Smart-TV und WLAN-Barbie als Risiko
JKU-Professor Mayrhofer wertet die Datenschutzrichtlinie aus anderen Gründen als großen Schritt: "Damit die Daten aus unserer privaten Umgebung nicht mehr irgendwo in einer US-Cloud liegen." Denn während das Problembewusstsein für Datensicherheit und Internetkriminalität in den letzten zwei Jahren bei den Unternehmen massiv gestiegen sei, fehle es im privaten Bereich fast völlig: "Produkte wie die Webcam oder die WLAN-Barbie aber auch der Smart-TV stehen jetzt schon in den Kinderzimmern. Es handelt sich dabei größtenteils um Billigstgeräte, in die wenig IT-Sicherheit eingebaut ist und die niemals upgedated werden. Das wird uns im täglichen Leben noch viel massivere Probleme bereiten als gefälschte E-Mails."
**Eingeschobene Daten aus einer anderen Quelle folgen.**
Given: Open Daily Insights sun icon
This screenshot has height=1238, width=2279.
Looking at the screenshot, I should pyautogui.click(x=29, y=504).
Herzschrittmacher könnten von außen sabotiert werden
Die allseits bekannten Sicherheitslücken in diesen Produkten würden eine sinnvolle Gegenwehr verhindern und sogar zur Lebensgefahr werden, warnt Mayrhofer: "Drahtlos umprogrammierbare Herzschrittmacher sind etwa selten gut gesichert – mit der entsprechenden Technik und starken Antennen könnten sie von außen unter Kontrolle gebracht werden." Er fordert deshalb, dass Hersteller derartiger Produkte des "Internet of Things" ihre Quellcodes und Schlüssel bei einem Notar hinterlegen müssen – damit bei Angriffen entsprechend schnell reagiert werden kann, "selbst wenn der Hersteller eines dieser Billigprodukte, wie so oft der Fall, in Konkurs gegangen ist. Das ist genau dasselbe wie bei einer unabhängigen Werkstätte, die in der Lage sein muss, moderne Autos zu reparieren."